▶ [Passage given]:
The strata office market displayed encouraging growth in the first half of 2025. Transaction volume rose from 160 deals in 1H2024 to 189 deals in 1H2025, reflecting an 18.1% year-on-year increase. This upward trend shows firm investor confidence in strata-titled spaces, with buyers continuing to seek bite-sized investments in city-fringe and decentralised areas. Limited new strata supply and long-term capital preservation strategies also played a part in strengthening commitment from investors.

The outlook suggests the office market is shifting towards a more balanced state. The island-wide vacancy rate declined to 11.4% in 2Q2025, down from 11.7% in the previous quarter, pointing to healthier demand dynamics. Tenants continue to right-size, consolidate, or upgrade into better-quality spaces, particularly newer Grade A developments. The narrowing vacancy rate is a positive sign for landlords managing high-specification assets, as rental stability could be sustained.

Sentiment is cautiously optimistic. The Department of Statistics’ Business Expectations Survey indicates firms in the services sector expect conditions to improve from July to December 2025. This aligns with Singapore’s economy, which expanded by 4.4% year-on-year in 2Q2025, up from 4.1% in the first quarter. Growth was broad-based, with manufacturing, construction, wholesale and retail trade, finance, transport, and storage contributing.

▶ [Data excerpt]:
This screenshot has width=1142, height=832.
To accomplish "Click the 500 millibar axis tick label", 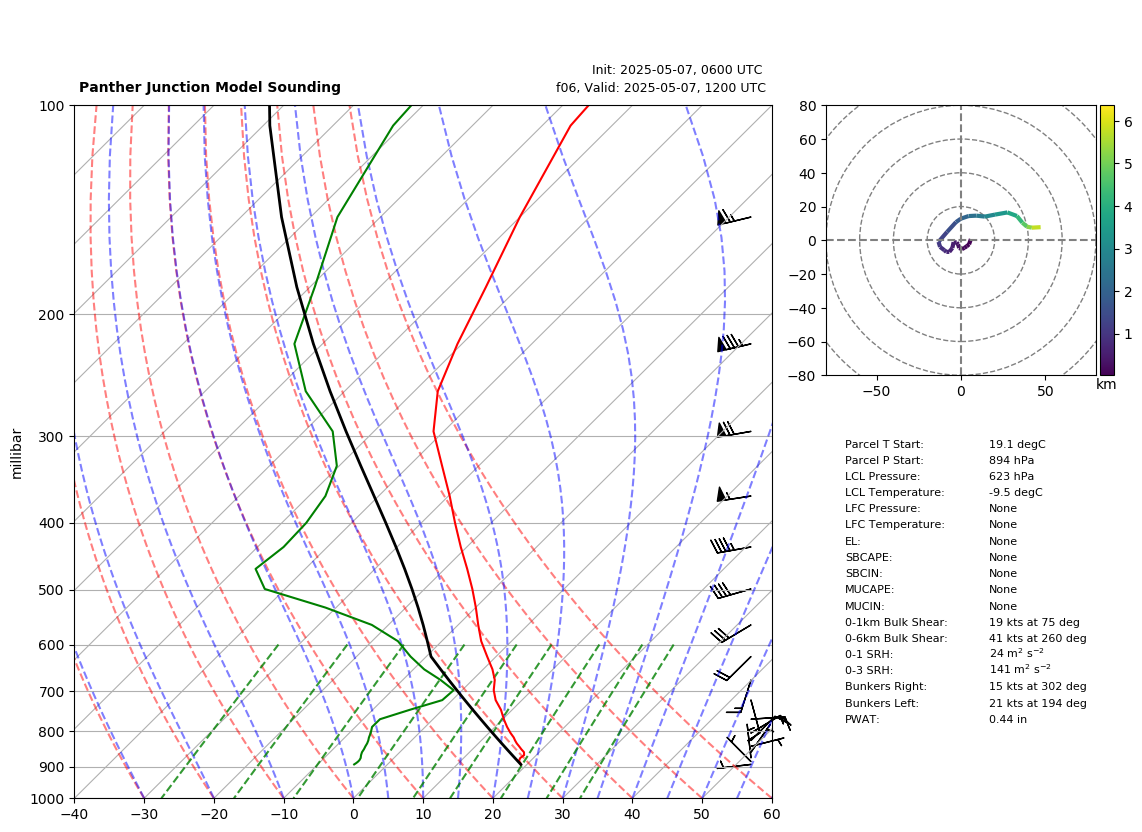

▶ [Instruction]:
Copy out the full passage on Singapore's office market above, word for word.

▶ [Output below]:
The strata office market displayed encouraging growth in the first half of 2025. Transaction volume rose from 160 deals in 1H2024 to 189 deals in 1H2025, reflecting an 18.1% year-on-year increase. This upward trend shows firm investor confidence in strata-titled spaces, with buyers continuing to seek bite-sized investments in city-fringe and decentralised areas. Limited new strata supply and long-term capital preservation strategies also played a part in strengthening commitment from investors.

The outlook suggests the office market is shifting towards a more balanced state. The island-wide vacancy rate declined to 11.4% in 2Q2025, down from 11.7% in the previous quarter, pointing to healthier demand dynamics. Tenants continue to right-size, consolidate, or upgrade into better-quality spaces, particularly newer Grade A developments. The narrowing vacancy rate is a positive sign for landlords managing high-specification assets, as rental stability could be sustained.

Sentiment is cautiously optimistic. The Department of Statistics’ Business Expectations Survey indicates firms in the services sector expect conditions to improve from July to December 2025. This aligns with Singapore’s economy, which expanded by 4.4% year-on-year in 2Q2025, up from 4.1% in the first quarter. Growth was broad-based, with manufacturing, construction, wholesale and retail trade, finance, transport, and storage contributing.